The United States launched a frantic bid to avert the collapse of Middle East talks ahead of a deadline Sunday, but Palestinian leader Mahmud Abbas said Israel must choose between settlements and peace.
Abbas, who has threatened to quit US-organized negotiations unless Israel extends a moratorium on housing for settlers in the occupied territories, condemned "the mentality of expansion and domination" that he said controls Israel's policies.
The Palestinian leader met US Middle East envoy George Mitchell at a New York hotel before talks with other Arab leaders and then leaving the United States without any sign of a deal.
The US administration also held talks with Israeli leaders, according to US officials.
"We remain engaged with both sides," Crowley added later after Abbas had flown out.
|Israeli soldiers stand near construction machinery in the Jewish settlement of Adom, close to the Israeli-occupied West Bank city of Ramallah|
Israel's freeze on building new settlements in the West Bank expires at midnight on Sunday. The Israeli government has rejected strong international calls to completely halt settlement construction.
A Palestinian spokesman said the United States had vowed to keep up the talks until the last moment.
Abbas met US Secretary of State Hillary Clinton in New York on Friday night. Israel's Defense Minister Ehud Barak and Yitzhak Molcho, Prime Minister Benjamin Netanyahu's point man on the peace talks, were also in New York to aid compromise efforts, Israeli radio reported.
A senior Israeli official said Friday that "there cannot be zero construction" in the West Bank. The official said Israel was willing to cut a compromise deal.

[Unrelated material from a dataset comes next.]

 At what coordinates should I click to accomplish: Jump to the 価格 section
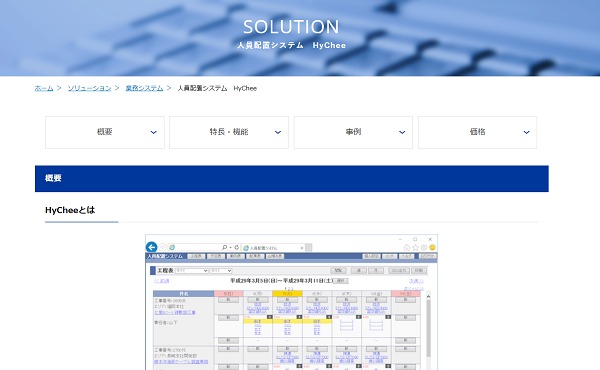click(478, 132)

But Abbas has rejected any compromise that does not guarantee a "complete halt" to settlement activity including in Jerusalem, a top aide, Nabil Abu Rudeina, told AFP.
In a speech to the UN General Assembly, the Palestinian leader praised Obama's efforts to bring Israelis and Palestinians together and declared his "complete readiness to cooperate with the American efforts for the success of the political process."

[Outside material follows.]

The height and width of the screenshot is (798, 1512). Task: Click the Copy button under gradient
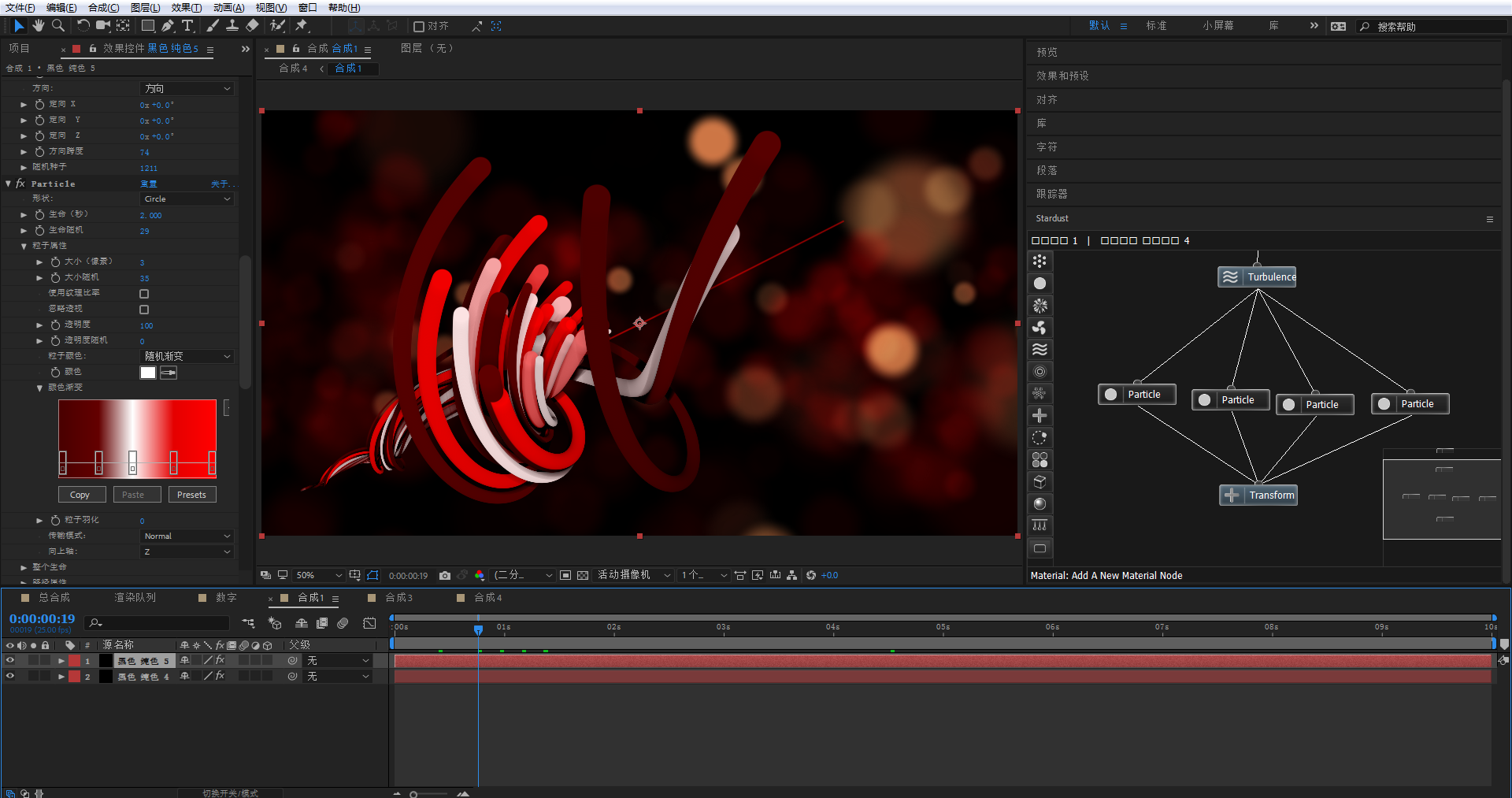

He said Palestinians face "dangerous problems that continue to push them into the corner of violence and conflict, wasting chance after chance to seriously address the issues faced by the people of the region and to attain comprehensive and genuine solutions.
"This is the result of the mentality of expansion and domination, which still controls the ideology and policies of Israel."
Abbas added that Palestinians still want peace and declared: "Our wounded hands are still able to carry the olive branch from the rubble of the trees that the occupation uproots every day."
The deadline for the freeze to end is widely accepted as Sunday, 10 months and a day after an original Israeli cabinet decision expires. A military order on the moratorium states it will only close on October 1.
Jeffrey Feltman, assistant secretary of state for Near East affairs, echoed a toughening US line toward the two sides.
"We are urging Israel to extend the moratorium," Feltman said. "We also are making clear to the Palestinians we do not believe that it is in their interest to walk out of the talks."
Obama restated demands for the moratorium to be extended and issued a strong call at the General Assembly on Thursday for the world to back his peace drive.
US officials have suggested a three-month extension to the moratorium, during which time Israel and the Palestinians could agree on borders, potentially neutralizing the settlements dispute, a senior Palestinian official said.
The international community considers Jewish settlements in the West Bank, including annexed east Jerusalem, to be illegal.
Some 500,000 Israelis live in more than 120 settlements across the West Bank and east Jerusalem.
Previous direct negotiations collapsed when Israel launched a military offensive on the Hamas-run Gaza Strip in December 2008, aimed at halting rocket and mortar attacks.
Highlighting challenges to the new process, a rocket fired from Gaza slammed into southern Israel on Saturday, without causing casualties, according to an army spokeswoman.